Does the termination of an unwanted pregnancy within medically permissible limits amount to murder? The Supreme Court seems to think so in the case of a woman who approached the court in the 21st week of her pregnancy. The woman, a victim of domestic violence, sought the termination as she wanted a divorce and the option of pursuing a career. The court, going strictly by the Medical Terminations of Pregnancy (MTP) Act which stipulates that the threshold for termination as 20 weeks, rejected the plea. Beyond 20 weeks , the pregnancy can be terminated only if there is a serious danger to the mother’s life or the likelihood of physical or mental abnormalities to the child.
The petitioner in this case asserted that the current law violates her right to health and dignity if she had to continue with her pregnancy. MTP rules have led to many women seeking back alley abortions at considerable risk -- illegal abortions are the third leading cause of maternal death in India. MTP could do with a lot of fine-tuning to make it more accessible and safe for women. As it stands, after 20 weeks, the woman has to seek legal help to terminate her pregnancy. This was why a 10-year-old rape victim was forced to carry through with her pregnancy
. The judicial process is so slow that the pregnancy often crosses the legal limit. The medical interpretation of the law also suggests that the woman has no right to her sexuality or reproductive rights. The Medical Termination of Pregnancy Bill 2014 would have addressed some of these concerns but it is nowhere close to being enacted. The permissible limit for abortion would have been increased to 24 weeks had it been passed, even more if the unborn child had serious abnormalities. The word married was to be taken out and any woman could opt for an abortion for reasons she could chose not to disclose. The PMO, however, sent this bill to the ministry of health and family welfare asking it to strengthen the existing law instead. The bill is now back with the PMO.
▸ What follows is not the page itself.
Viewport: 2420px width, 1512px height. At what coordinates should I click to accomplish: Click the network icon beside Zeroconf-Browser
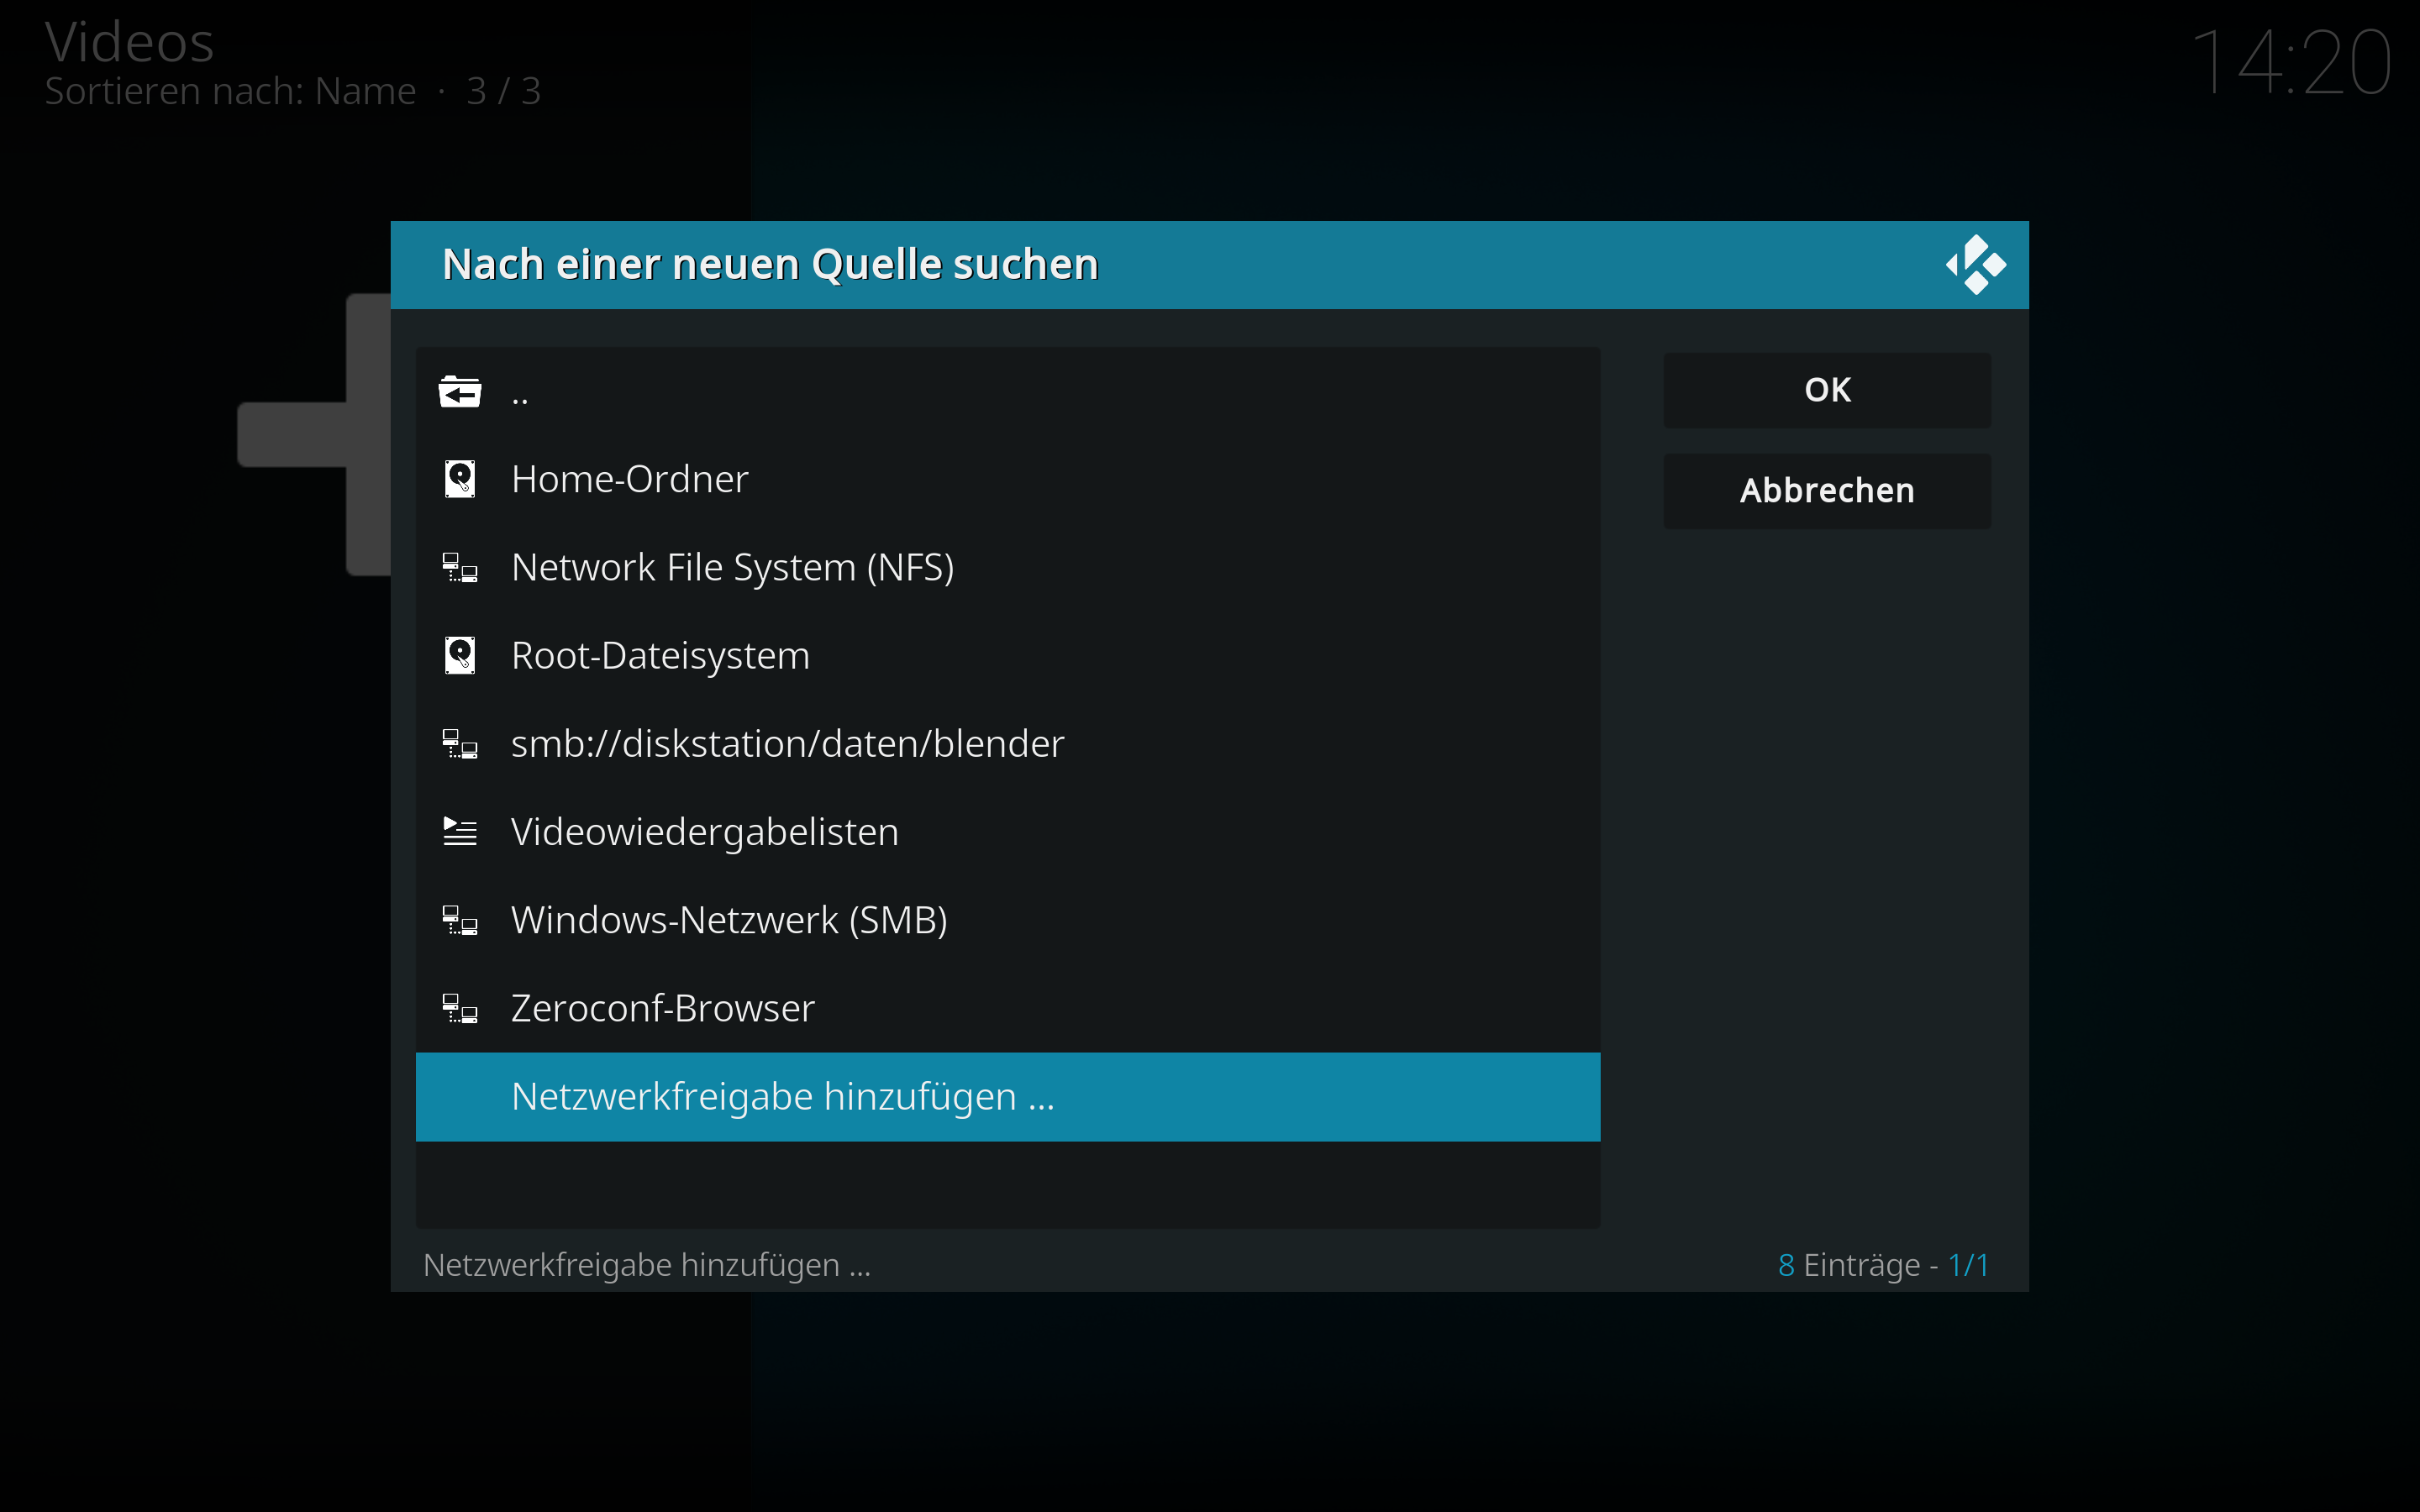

One fear that the government seems to have is that the new legislation would encourage sex determination through selective abortion. But this is covered adequately under the Pre-Conception and Pre-Natal Diagnostic Techniques Act and two should not be confused. Given that a choice of contraceptives is not always available and many women still do not have control over their bodies, a revised MTP legislation would be really empowering. And it would also prevent many senseless deaths through illegal abortions.